Viki tried talk therapy with a couple of therapists to process past trauma. But after about a year, she didn’t feel like it was going anywhere and hadn’t built up a rapport with either therapist. Currently out of work and unable to afford traditional counseling sessions, she decided to try using an AI chatbot to help her process her feelings.
“It’s free, and I can do it whenever,” Viki, 30, who is using her first name only for privacy reasons, told Salon in a phone interview. “That’s such a huge help.”
Dozens of AI chatbots designed to offer therapeutic support have emerged in recent years, with some school districts even trying to implement them. One company, Wysa, was granted a special designation from the Food and Drug Administration that expedites the process toward approving it as a medical device for people with depression and anxiety related to chronic pain.
These models can be trained to analyze, reflect and respond to people’s emotions and are often free to use, or at least far cheaper than human therapists. As AI therapy continues to grow, it may be able to expand access to mental health treatment for the millions of people who cannot afford traditional therapy. It could also break down longstanding stigmas surrounding mental health — as seeking help becomes something you can do at the touch of a button.
“It’s possible that patients worried about social stigma would feel more comfortable asking an AI for help rather than a [general practitioner] or a human psychotherapist,” wrote ethicist Alberto Giubilini and philosopher Francesca Minerva, in a 2023 article. “For patients who are seriously concerned about being stigmatized because of their mental illness, the alternative might be between being cured by an AI and not being cured at all.”
Even if users are consciously aware that they are interacting with a machine, they can develop feelings and relationships toward them.
The human connection generated between a counselor and their client has been shown to be as effective — if not more effective — than the therapy itself, said David Luxton, a clinical psychologist and an affiliate professor at the University of Washington’s School of Medicine. However, AI chatbots can be programmed to mimic certain human tendencies, like having a sensitive and empathetic understanding of a patient and giving positive affirmations. They can even “forget” something, just as a human would, so that you have to repeat it.
“I think that they can really replace humans,” Luxton told Salon in a phone interview. “But should they, is really the question.”
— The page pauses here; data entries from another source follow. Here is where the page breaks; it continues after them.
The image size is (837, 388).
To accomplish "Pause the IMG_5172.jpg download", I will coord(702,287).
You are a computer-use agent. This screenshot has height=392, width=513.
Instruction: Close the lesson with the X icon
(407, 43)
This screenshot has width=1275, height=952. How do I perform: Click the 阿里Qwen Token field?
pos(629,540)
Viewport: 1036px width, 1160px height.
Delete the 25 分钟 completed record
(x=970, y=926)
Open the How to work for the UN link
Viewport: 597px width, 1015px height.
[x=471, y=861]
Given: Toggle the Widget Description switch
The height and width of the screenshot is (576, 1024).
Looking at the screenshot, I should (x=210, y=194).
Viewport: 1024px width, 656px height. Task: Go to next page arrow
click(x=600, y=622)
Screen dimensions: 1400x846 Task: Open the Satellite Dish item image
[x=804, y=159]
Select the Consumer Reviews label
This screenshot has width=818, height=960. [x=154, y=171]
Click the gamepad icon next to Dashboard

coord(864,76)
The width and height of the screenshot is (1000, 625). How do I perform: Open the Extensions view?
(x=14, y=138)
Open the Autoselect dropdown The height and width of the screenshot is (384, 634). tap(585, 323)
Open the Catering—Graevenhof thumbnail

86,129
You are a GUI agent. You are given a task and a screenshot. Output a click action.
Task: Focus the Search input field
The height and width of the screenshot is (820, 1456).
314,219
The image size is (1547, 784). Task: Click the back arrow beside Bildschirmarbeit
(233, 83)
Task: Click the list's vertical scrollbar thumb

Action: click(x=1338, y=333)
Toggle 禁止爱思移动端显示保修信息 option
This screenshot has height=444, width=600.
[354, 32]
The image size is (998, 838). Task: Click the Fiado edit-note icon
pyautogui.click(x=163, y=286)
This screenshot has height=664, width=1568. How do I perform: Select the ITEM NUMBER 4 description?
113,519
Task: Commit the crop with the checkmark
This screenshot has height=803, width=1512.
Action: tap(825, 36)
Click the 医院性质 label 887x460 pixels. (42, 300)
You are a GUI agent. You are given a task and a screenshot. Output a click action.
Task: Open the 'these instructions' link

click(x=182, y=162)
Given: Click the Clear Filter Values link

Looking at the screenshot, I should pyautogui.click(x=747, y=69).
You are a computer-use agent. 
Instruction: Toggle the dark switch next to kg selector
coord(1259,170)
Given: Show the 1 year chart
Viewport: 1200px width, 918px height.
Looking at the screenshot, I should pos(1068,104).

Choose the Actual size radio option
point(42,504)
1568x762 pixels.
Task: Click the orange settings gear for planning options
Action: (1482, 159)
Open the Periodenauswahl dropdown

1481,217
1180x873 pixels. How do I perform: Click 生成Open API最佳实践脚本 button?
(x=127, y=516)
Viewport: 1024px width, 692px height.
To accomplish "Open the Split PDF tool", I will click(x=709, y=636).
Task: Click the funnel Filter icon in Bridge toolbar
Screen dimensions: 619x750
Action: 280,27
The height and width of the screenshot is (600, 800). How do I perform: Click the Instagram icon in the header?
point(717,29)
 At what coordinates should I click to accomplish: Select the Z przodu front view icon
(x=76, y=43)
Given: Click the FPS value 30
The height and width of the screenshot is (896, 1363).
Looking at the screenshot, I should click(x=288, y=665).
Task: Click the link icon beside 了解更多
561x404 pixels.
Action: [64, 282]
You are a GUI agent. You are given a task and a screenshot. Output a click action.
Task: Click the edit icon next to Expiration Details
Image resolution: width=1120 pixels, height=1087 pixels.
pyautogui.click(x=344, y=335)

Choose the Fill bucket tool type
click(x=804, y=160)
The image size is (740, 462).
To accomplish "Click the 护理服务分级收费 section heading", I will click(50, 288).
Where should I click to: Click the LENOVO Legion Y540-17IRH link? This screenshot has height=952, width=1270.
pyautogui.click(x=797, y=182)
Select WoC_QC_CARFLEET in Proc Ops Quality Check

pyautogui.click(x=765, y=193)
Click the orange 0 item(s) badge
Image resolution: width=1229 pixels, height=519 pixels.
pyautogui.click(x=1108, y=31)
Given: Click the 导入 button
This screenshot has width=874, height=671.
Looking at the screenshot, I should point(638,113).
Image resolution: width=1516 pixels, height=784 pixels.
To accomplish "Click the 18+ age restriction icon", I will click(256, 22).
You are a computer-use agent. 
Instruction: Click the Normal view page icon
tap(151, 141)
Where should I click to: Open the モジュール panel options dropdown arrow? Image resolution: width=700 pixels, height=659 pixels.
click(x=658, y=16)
Even if users are consciously aware that they are interacting with a machine, they can develop feelings and relationships toward them. This could take the form of feeling angry or frustrated when a chatbot doesn’t understand a prompt. Or, in some cases, people have developed relationships with chatbots.
Last month, the American Psychological Association warned federal regulators of the risks associated with AI chatbots, citing multiple cases in which AI chatbots were “masquerading” as therapists. In one, a 14-year-old boy died by suicide after interacting with the program.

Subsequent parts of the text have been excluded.